TensorRT Version: 8.6
GPU Type: NVIDIA GeForce RTX 3070 Ti
CUDA Version: 12.0
CUDNN Version: 8.8
Operating System + Version: Ubuntu 20.04
Python Version (if applicable): 3.8
PyTorch Version (if applicable): 2.1

Relevant Files

Keypoint ONNX:

Keypoint Converted ONNX:

Steps To Reproduce

Just follow this link


We couldn’t successfully build the TensorRT engine using the ONNX file shared.
Please share with us more details of the problem, logs with the issue repro model, and sample data.

Thank you.

Please request the converted keypoint onnx file one more time.
Thank You.


Sorry for the delayed response. Could you please give more details on your query?
Please refer to the following (mentioned in the sample readme) to learn more about Detectron’s output.

The outputs of the graph are the same as the outputs of the EfficientNMS_TRT plugin and segmentation head output, name of the last node is detection_masks , shape is [batch_size, max_proposals, mask_height, mask_width] , dtype is float32.

Please check the below for sample output results

Thank you.

Hi, I generated an onnx file for keypoint and then further generating the converted onnx for tensorrt engine.
Thing is that in the output, instead of keypoint x, y points, I get the keypoint heatmap values.

I will attach the onnx and the converted onnx.


Converted Onnx:

If you see the onnx file, at node ConstantOfShape_2057, I can see the xy_preds .

But on the converted onnx at the last node (gather), the output dimension is 100x17x56x56 which I think are heatmap values since I believe xy_preds should be 100x17x3x3.

I modified the converted onnx python code by doing something like this. (took reference from TensorRT’s github)

        mask_pooler_output = self.ROIAlign(nms_outputs[1], p2, p3, p4, p5, self.second_ROIAlign_pooled_size, \
                                           self.second_ROIAlign_sampling_ratio, self.second_ROIAlign_type, self.second_NMS_max_proposals, 'keypoint_pooler')

        # Reshape mask pooler output.
        mask_pooler_shape = np.asarray([self.second_NMS_max_proposals*self.batch_size, self.fpn_out_channels, self.second_ROIAlign_pooled_size, self.second_ROIAlign_pooled_size], dtype=np.int64)
        mask_pooler_reshape_node = self.graph.op_with_const("Reshape", "keypoint_pooler/reshape", mask_pooler_output, mask_pooler_shape)
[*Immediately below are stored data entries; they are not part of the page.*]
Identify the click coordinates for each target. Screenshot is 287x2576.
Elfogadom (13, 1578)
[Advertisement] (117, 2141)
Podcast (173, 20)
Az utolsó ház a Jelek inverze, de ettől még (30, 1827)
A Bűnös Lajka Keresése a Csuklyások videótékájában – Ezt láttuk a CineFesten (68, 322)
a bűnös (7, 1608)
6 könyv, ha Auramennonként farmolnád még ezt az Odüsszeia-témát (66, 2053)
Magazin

        # Get first Conv op in mask head and connect ROIAlign's squeezed output to it.
        mask_head_conv = self.graph.find_node_by_op_name("Conv", "/roi_heads/keypoint_head/conv_fcn1/Conv")
        mask_head_conv.inputs[0] = mask_pooler_reshape_node[0]
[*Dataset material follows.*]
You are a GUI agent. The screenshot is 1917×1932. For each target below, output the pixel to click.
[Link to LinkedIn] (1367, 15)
        # Reshape node that is preparing 2nd NMS class outputs for Add node that comes next.
        classes_reshape_shape = np.asarray([self.second_NMS_max_proposals * self.batch_size], dtype=np.int64)
        classes_reshape_node = self.graph.op_with_const("Reshape", "box_outputs/reshape_classes", nms_outputs[3], classes_reshape_shape)

        # This loop will generate an array used in Add node, which eventually will help Gather node to pick the single
        # class of interest per bounding box, instead of creating 80 masks for every single bounding box.
        add_array = []
        for i in range(self.second_NMS_max_proposals * self.batch_size):
            if i == 0:
                start_pos = 0
                start_pos = i * self.num_classes

        # This Add node is one of the Gather node inputs, Gather node performs gather on 0th axis of data tensor
        # and requires indices that set tensors to be withing bounds, this Add node provides the bounds for Gather.
        add_array = np.asarray(add_array, dtype=np.int32)
        classes_add_node = self.graph.op_with_const("Add", "box_outputs/add", classes_reshape_node[0], add_array)
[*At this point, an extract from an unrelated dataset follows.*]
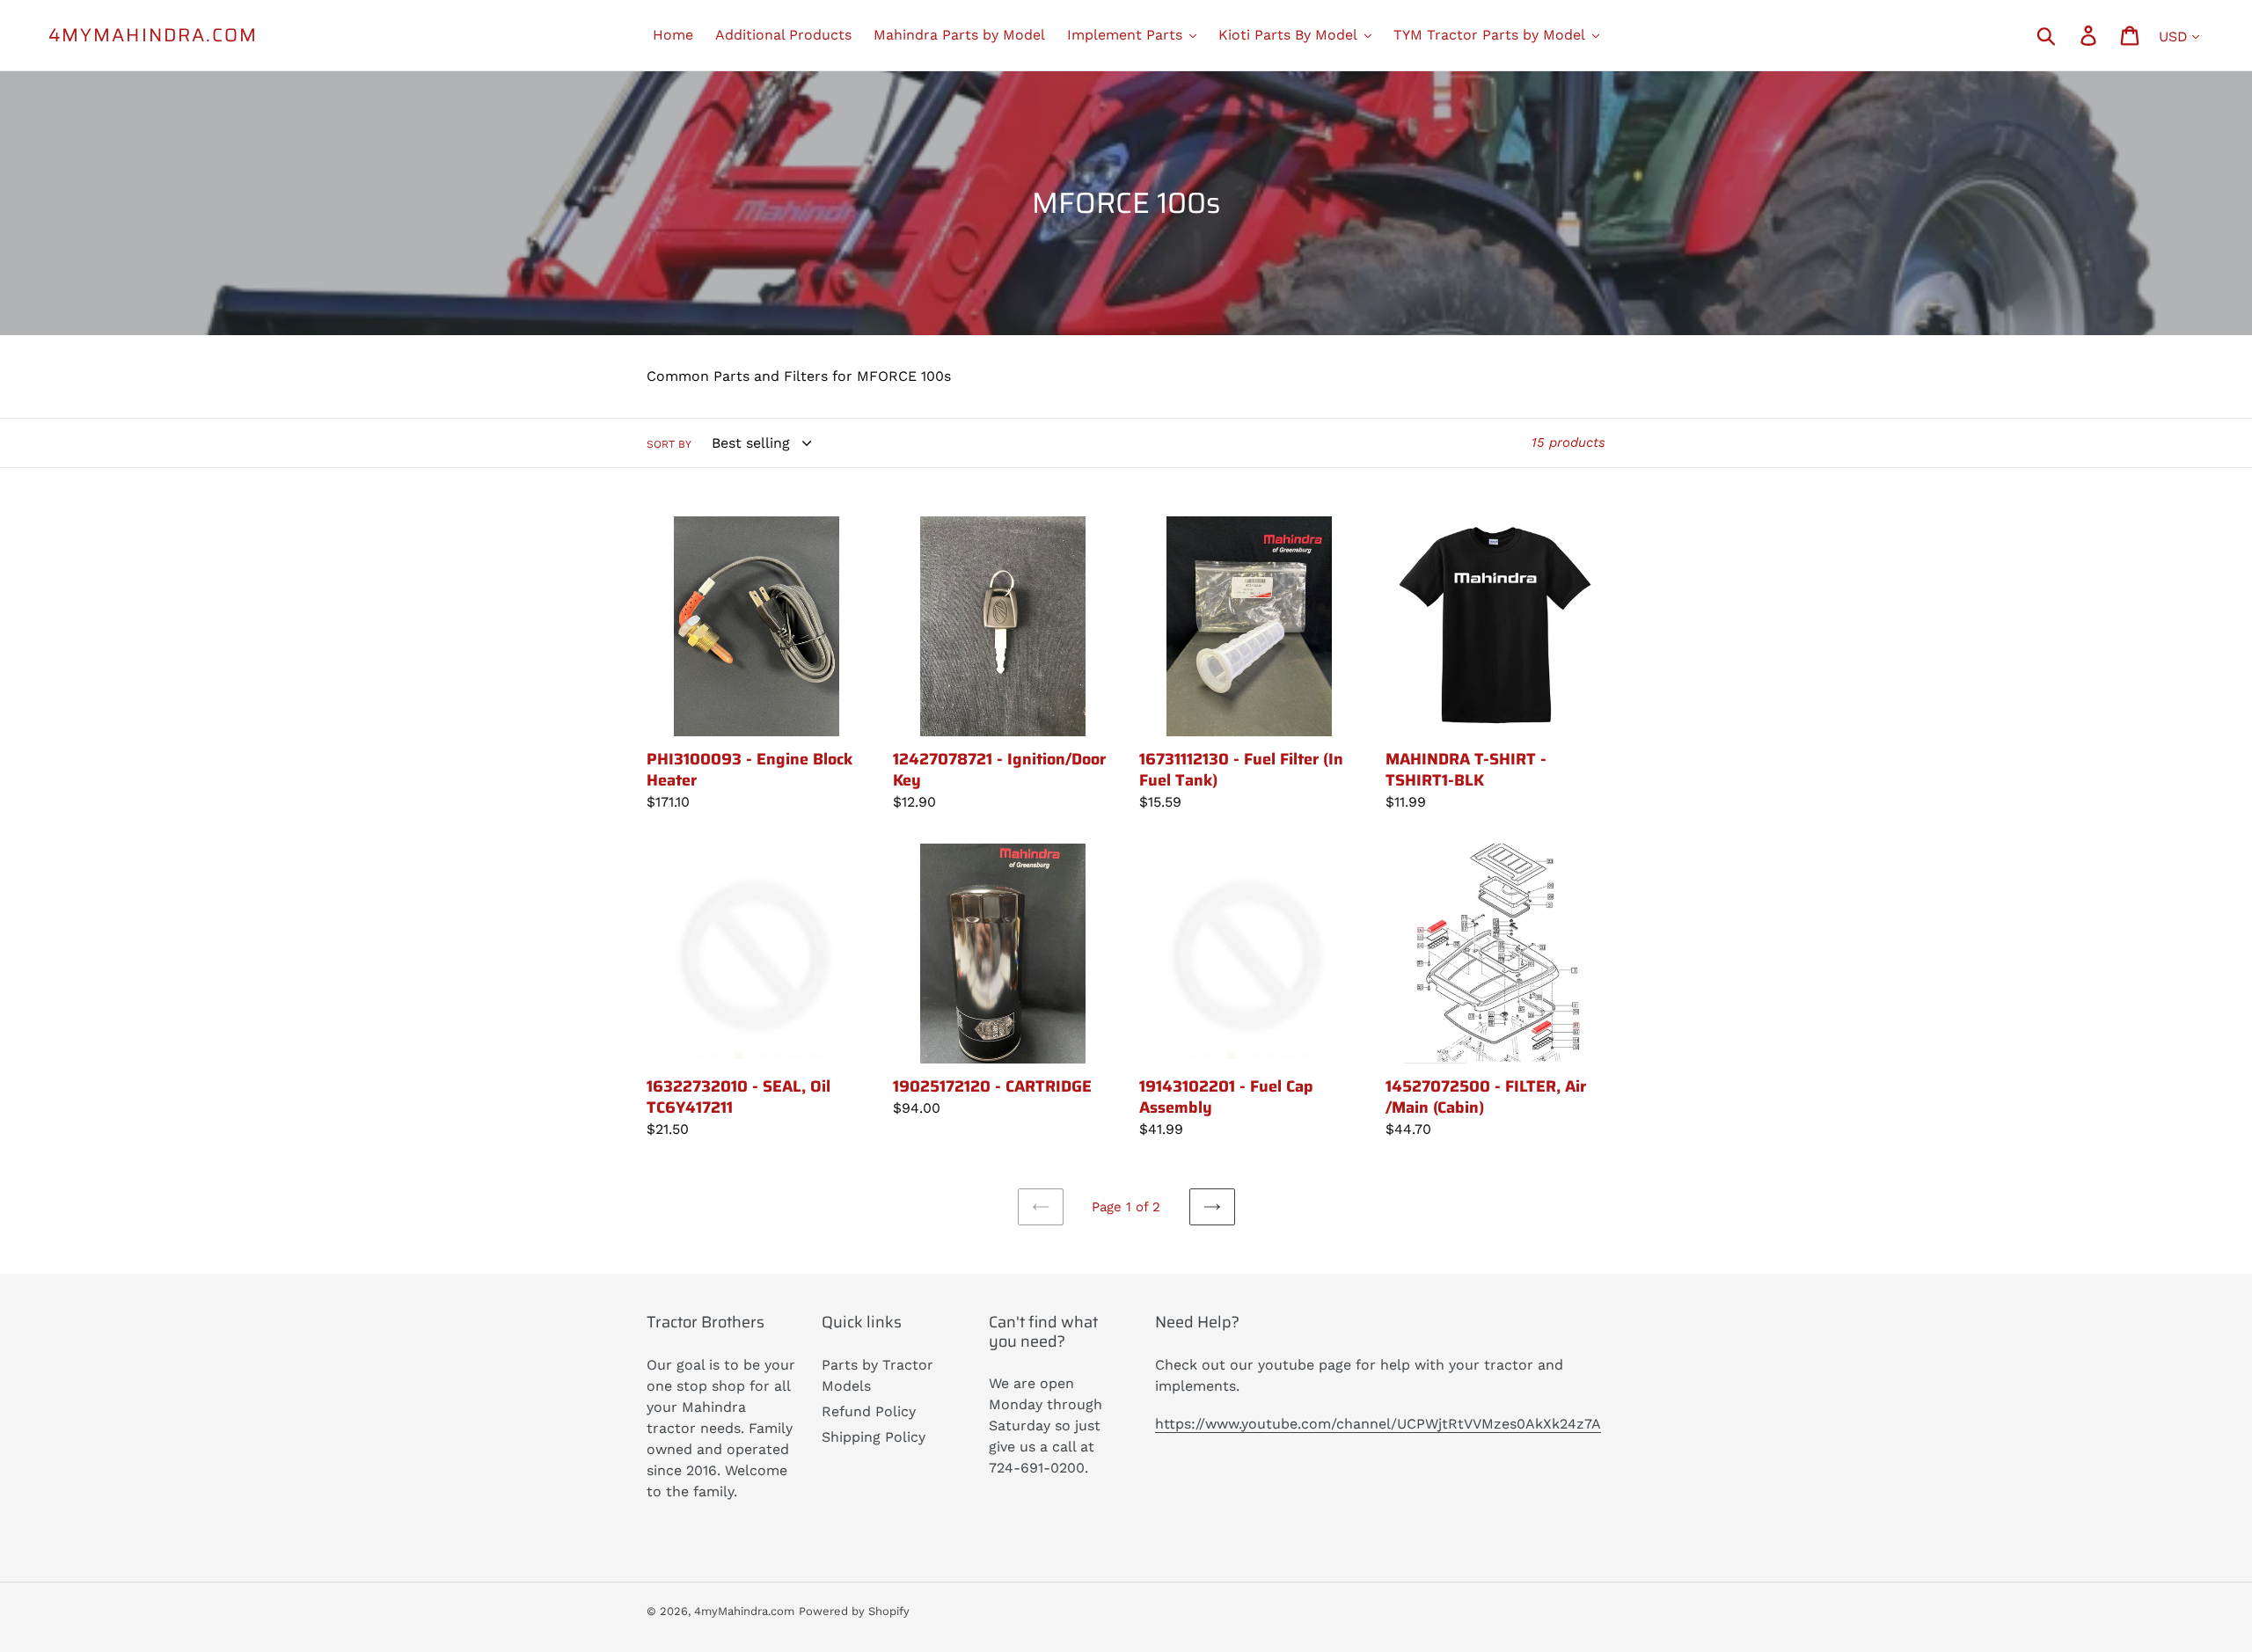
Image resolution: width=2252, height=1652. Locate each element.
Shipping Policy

        # Get the last Conv op in mask head and reshape it to correctly gather class of interest's masks.
        last_resize = self.graph.find_node_by_op_name("Resize", "/roi_heads/keypoint_head/Resize")

        # Gather node that selects only masks belonging to detected class, 79 other masks are discarded.
        final_gather = self.graph.gather("/keypoint_head/gathering", last_resize.outputs[0], classes_add_node[0])
        final_gather[0].dtype = np.float32

        return nms_outputs, final_gather[0`

Could you please help me with the converted onnx? Maybe I am doing something wrong?

From what I understand the problem could be is that, xy_pred stuff happens after the resize node but in the code, after getting the last resize, I am just gathering it.

Somehow I want to insert the node ConstantOfShape_2057 but whenever I try to insert it in the code, it throws error.

# Get the last Conv op in mask head and reshape it to correctly gather class of interest's masks.
        last_resize = self.graph.find_node_by_op_name("Resize", "/roi_heads/keypoint_head/Resize")


Hi guys, any updates?

Sorry for asking this again but is there any update?
I have been trying to create the onnx to get keypoints instead of heatmaps but I am still not well versed with onnx.

I’d appreciate any help, thanks.

@rajupadhyay59 I know it’s been a year, but if you are still on the problem, I can offer you a tip: it’s quite easy to convert 100x17x56x56 heatmaps to keypoints using simple numpy (and it also seems to be a very fast operation that doesn’t influence perfromance).

detectron2/detectron2/structures/ at main · facebookresearch/detectron2 · GitHub ← rewriting _keypoints_to_heatmap() should be enough.

Then, you also need to map the keypoints to your bounding boxes width, height and position - this can also be done relatively easily in post-processing.

1 Like

Though I am no longer working on this, I can see how that would work.
Thanks for the response!